Ahora sé, gracias al libro “Química en Microescala”, de las maestras Oralia Orduño Fragoza y María Guadalupe Cáñez Carrasco, que el principio de Le Chatelier establece que si en un sistema en equilibrio se modifican algunos de los factores que influyen en el equilibrio, el sistema se ajustará a un nuevo estado de equilibrio tal que se compense parcialmente el cambio en las condiciones. O sea, algo así como lo que me pasó con la Natalia, pues luego de aquel rechazo digamos que científico, llegó la luz a mi vida y, aunque me dejó miope, conocí otros aspectos de la esperanza que un dios navojoense y lampiño me tenía prometido para navegar los últimos años de mi animalesca existencia. O algo así...
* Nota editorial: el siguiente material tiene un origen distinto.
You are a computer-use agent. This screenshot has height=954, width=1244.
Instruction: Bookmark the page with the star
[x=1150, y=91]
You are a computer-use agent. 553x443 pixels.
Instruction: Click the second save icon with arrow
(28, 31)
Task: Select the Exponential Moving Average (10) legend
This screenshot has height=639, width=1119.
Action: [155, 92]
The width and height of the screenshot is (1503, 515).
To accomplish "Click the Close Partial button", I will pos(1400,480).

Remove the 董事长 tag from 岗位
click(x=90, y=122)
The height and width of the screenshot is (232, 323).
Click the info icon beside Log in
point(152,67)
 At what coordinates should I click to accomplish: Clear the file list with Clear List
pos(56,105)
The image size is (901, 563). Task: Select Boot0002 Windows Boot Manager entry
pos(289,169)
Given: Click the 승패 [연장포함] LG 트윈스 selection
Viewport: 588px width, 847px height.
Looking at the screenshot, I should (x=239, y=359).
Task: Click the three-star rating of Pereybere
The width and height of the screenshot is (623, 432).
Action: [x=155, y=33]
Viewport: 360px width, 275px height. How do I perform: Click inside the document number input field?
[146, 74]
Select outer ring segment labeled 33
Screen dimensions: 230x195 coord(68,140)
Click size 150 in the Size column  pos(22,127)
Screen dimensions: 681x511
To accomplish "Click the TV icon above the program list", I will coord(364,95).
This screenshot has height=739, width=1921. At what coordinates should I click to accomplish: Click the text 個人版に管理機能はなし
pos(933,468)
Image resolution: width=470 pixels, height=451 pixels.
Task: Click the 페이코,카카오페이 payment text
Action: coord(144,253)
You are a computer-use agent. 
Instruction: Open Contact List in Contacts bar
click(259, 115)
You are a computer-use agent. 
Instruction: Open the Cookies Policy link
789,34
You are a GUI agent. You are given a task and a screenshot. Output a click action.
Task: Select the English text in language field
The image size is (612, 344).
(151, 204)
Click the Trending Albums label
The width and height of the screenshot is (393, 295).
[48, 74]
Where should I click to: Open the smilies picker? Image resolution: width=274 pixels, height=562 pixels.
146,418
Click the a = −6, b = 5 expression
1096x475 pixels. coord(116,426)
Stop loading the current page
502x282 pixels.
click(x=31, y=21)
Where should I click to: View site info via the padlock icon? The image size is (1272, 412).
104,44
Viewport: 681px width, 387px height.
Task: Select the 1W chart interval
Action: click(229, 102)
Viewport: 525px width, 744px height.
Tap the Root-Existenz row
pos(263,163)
No sé a cuántos representantes del ala varonil de mediados de los setentas les impusieron algunas estudiantes de Ciencias Químicas la condición del franchute principio a cambio de la orgánica prueba de amor, pero sí estoy seguro que de haber tenido entonces “Química en Microescala” en sus manos, algunas parejas hubieran llegado al altar, con hijos y todo, a jurarse amor eterno al estilo Le Chatelier. Os lo juro por ésta, bohemios.

Ahora sé también que si por ahí me encontrara a la Natalia, dependiendo del escote la retaría a que me ponga de nuevo la condición. Claro que ahora sólo será para curar mi orgullo herido, no para que nuestras almas luchen cuerpo a cuerpo a tres caídas sin límite de tiempo. Uno ya no está para eso.

Y menos cuando uno ha encontrado la luz que acarrea el balance justo en esa ecuación química de pareja, donde cada coeficiente estequiométrico indica el número de átomos y demás elementos presentes en la equidad o emparejamiento, impidiendo así que se presenten reactivos limitantes que provocan la ausencia de nuevo producto pasional: o sea, nada de aquellito...

¡Caramba y samba la cosa, qué vivan las ciencias químicas!